* 提供データ:

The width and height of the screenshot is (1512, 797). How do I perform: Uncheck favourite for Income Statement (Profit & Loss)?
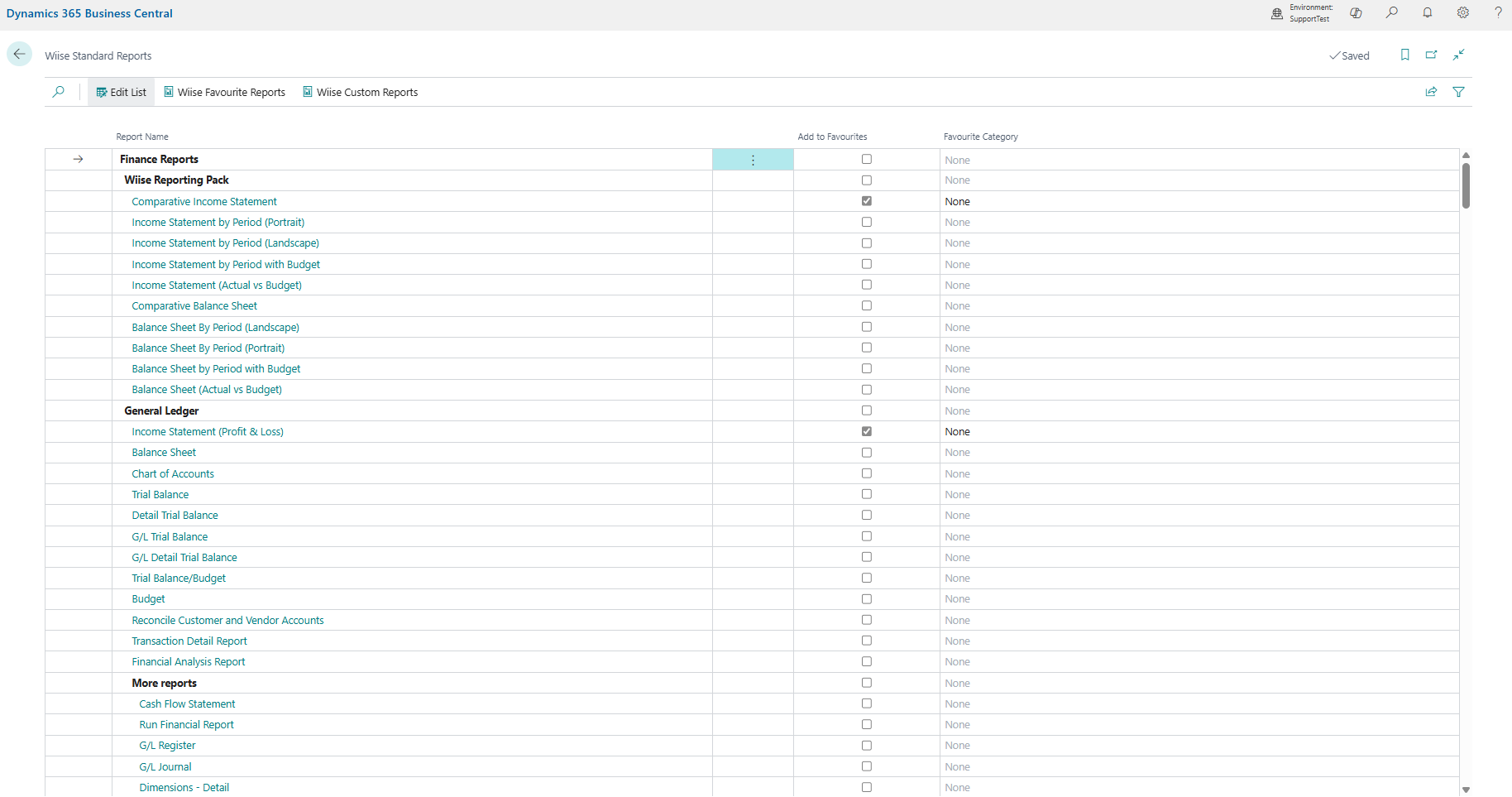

--

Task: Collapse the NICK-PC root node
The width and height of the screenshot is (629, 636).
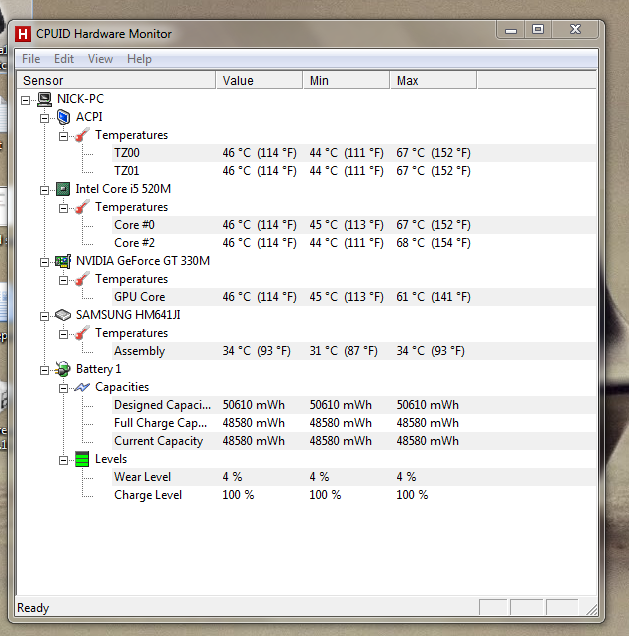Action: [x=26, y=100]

---

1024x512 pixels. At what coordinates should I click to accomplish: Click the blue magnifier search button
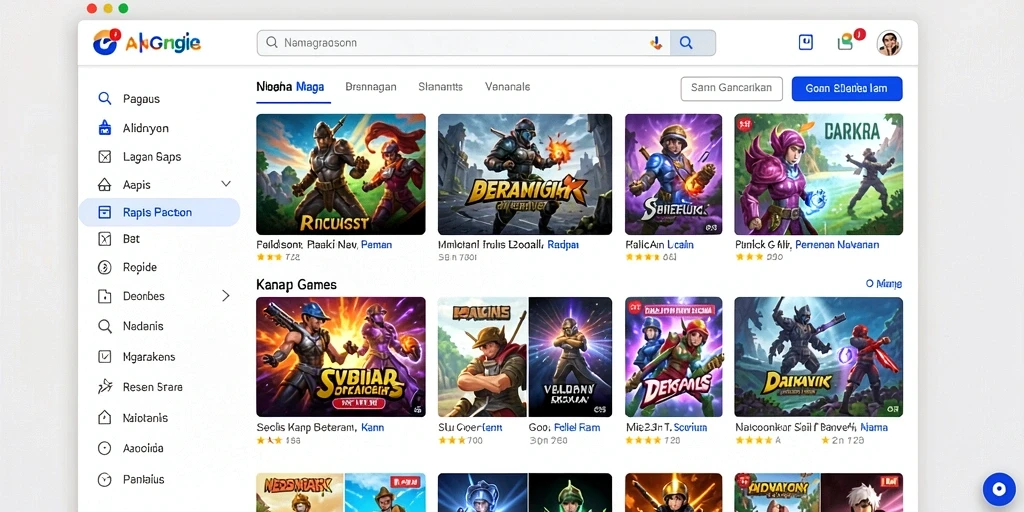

* 課題の目的: 「Task: Collapse the NICK-PC root node」を含む行から「Action: [x=26, y=100]」を含む行まで、両端の行も含めて一字一句そのまま書き写してください。画像は答えに含めないこと。

* 解答:
Task: Collapse the NICK-PC root node
The width and height of the screenshot is (629, 636).
Action: [x=26, y=100]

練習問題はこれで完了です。